There is also a problem that an ideal skyhook damper cannot be realized due to the effect of the spring realized by the actuator.

  The present invention has been made in view of such circumstances, and an object thereof is to provide an active vibration damping device and a control method for the active vibration damping device that can realize an ideal skyhook damper.

The active vibration damping device of the present invention includes an additional mass member supported by a spring element and a damper element, an actuator that drives the additional mass member , the additional mass member, and the control target device. a displacement sensor for detecting the relative displacement, wherein an acceleration sensor for detecting an absolute acceleration of the damping target device outputs based drive command composed of a plurality of signals to said absolute acceleration and the relative displacement amount, and control means for driving the actuator, a vibration suppressing active damping apparatus using a reaction force when driven in accordance with the vibration speed of the vibration damping target device by the prior SL additional mass member said actuator It said control means includes a signal providing a force corresponding to the absolute velocity of the vibration damping target device obtained from the acceleration sensor output, supporting the additional mass member A signal applied on the basis of the negative spring stiffness spring characteristic beat consumption to close to 0 member to said displacement sensor output, the negative damping closer to 0 to cancel the attenuation characteristic of the member supporting the additional mass member said by outputting a signal to provide on the basis of the displacement sensor output as the drive command, it characterized that you perform damping control of the vibration control target device.

Absolute speed before Symbol damping target device is preferably determined based on the acceleration sensor output to the integral value.

Signal to provide a spring rigidity of the front Kimake is preferably the is obtained a displacement sensor output by positive feedback.

Before the signal giving the attenuation Kimake is preferably the at the differential value of the displacement sensor output which are subjected to positive feedback.

Comprising a high pass filter to remove low frequency range of the previous SL displacement sensor output, the control means preferably outputs the driving command based on a signal obtained through the high-pass filter.

Comprising a high pass filter to remove low frequency range of the previous SL acceleration sensor output, the control means, based on a signal obtained through the high-pass filter, it is desirable to determine the signals to provide a force corresponding to the absolute velocity .

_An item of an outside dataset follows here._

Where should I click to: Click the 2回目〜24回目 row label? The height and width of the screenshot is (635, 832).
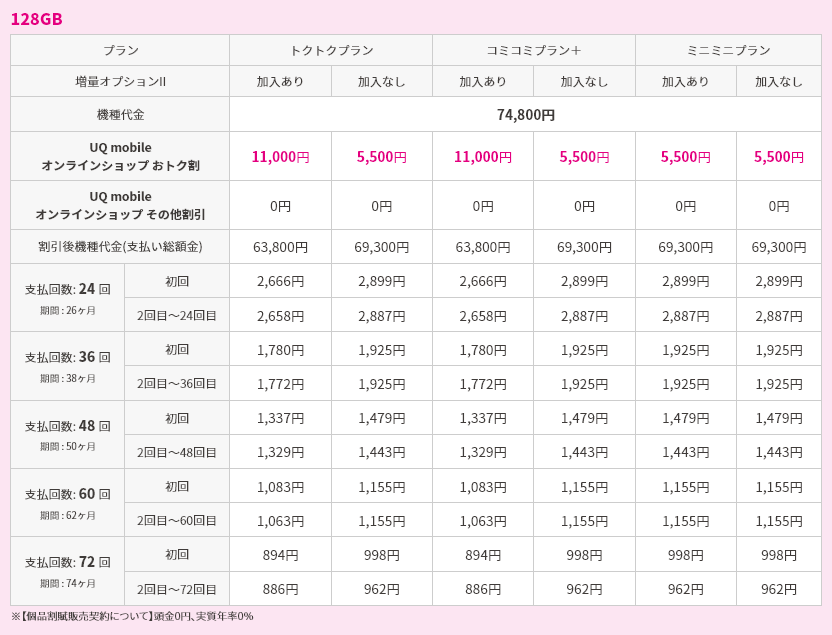click(177, 315)
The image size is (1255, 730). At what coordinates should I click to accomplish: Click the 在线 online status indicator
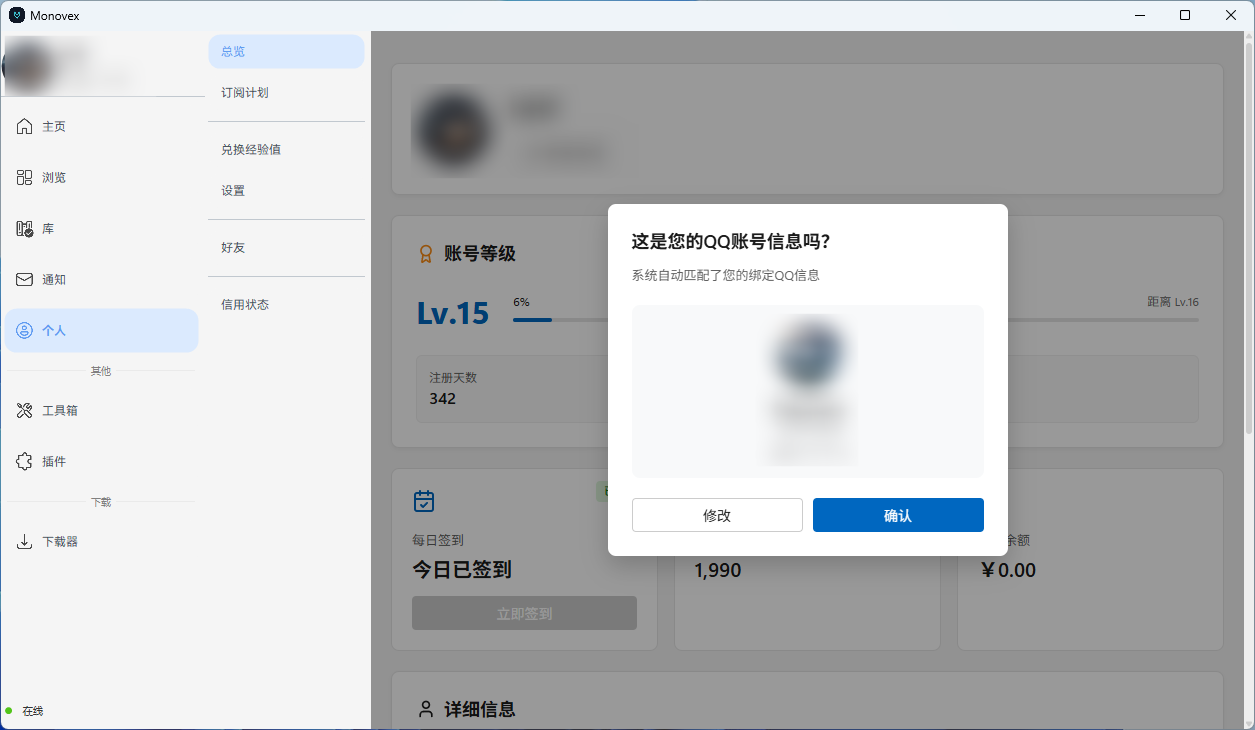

Includes a band-pass filter to detect only the damped vibration from the previous SL acceleration sensor output, the control means, based on a signal obtained through said band-pass filter, a signal that gives a force corresponding to the absolute velocity It is preferable to obtain .

It is desirable to Ru includes a band-pass filter for extracting a signal of a vibration control target frequency band only from the drive command for the previous SL actuator.

It is preferred to Ru with a notch filter for removing signals of vibration components other than the Target vibrations.

An actuator before Symbol actuator electromagnetic detects the counter electromotive force of the actuator, and feedback the inverse electromotive force signal as a speed signal, the said additional mass member further integration process to the counter electromotive force signal It is desirable to feed back as a relative displacement amount with the device to be controlled .

Before SL actuator is preferably a reciprocating motor.

The control method of the active vibration damping device of the present invention includes an additional mass member supported by a spring element and a damper element, an actuator that drives the additional mass member , the additional mass member, and the control with respect to the control target device. a displacement sensor for detecting a relative displacement amount between the target device, an acceleration sensor for detecting an absolute acceleration of the vibration control target device, based on a drive command composed of a plurality of signals to said absolute acceleration and the relative displacement In an active vibration damping device having a control means for outputting and driving the actuator, vibration suppression is performed using a reaction force when the additional mass member is driven by the actuator according to the vibration speed of the vibration damping target device. a control method of an active vibration damping device which, given a force corresponding to the absolute velocity of the vibration damping target device obtained from the acceleration sensor output That signal and the signal applied on the basis of a negative spring stiffness closer to the additional mass member 0 and vanishing out the spring characteristics of the support members to the displacement sensor output, the attenuation characteristic of the member supporting the additional mass member The vibration control of the device to be controlled is performed by outputting, as the drive command, a signal that gives a negative attenuation that cancels and approaches 0 based on the output of the displacement sensor .

  According to the present invention, it is possible to obtain an effect of being able to operate as an ideal skyhook damper without being affected by the spring characteristics and damping characteristics constituting the vibration damping device. In addition, by limiting the control band to the vicinity of the frequency of the target vibration, it is possible to obtain an effect that good vibration suppression control can be performed while taking advantage of the static spring characteristics of the vibration damping device.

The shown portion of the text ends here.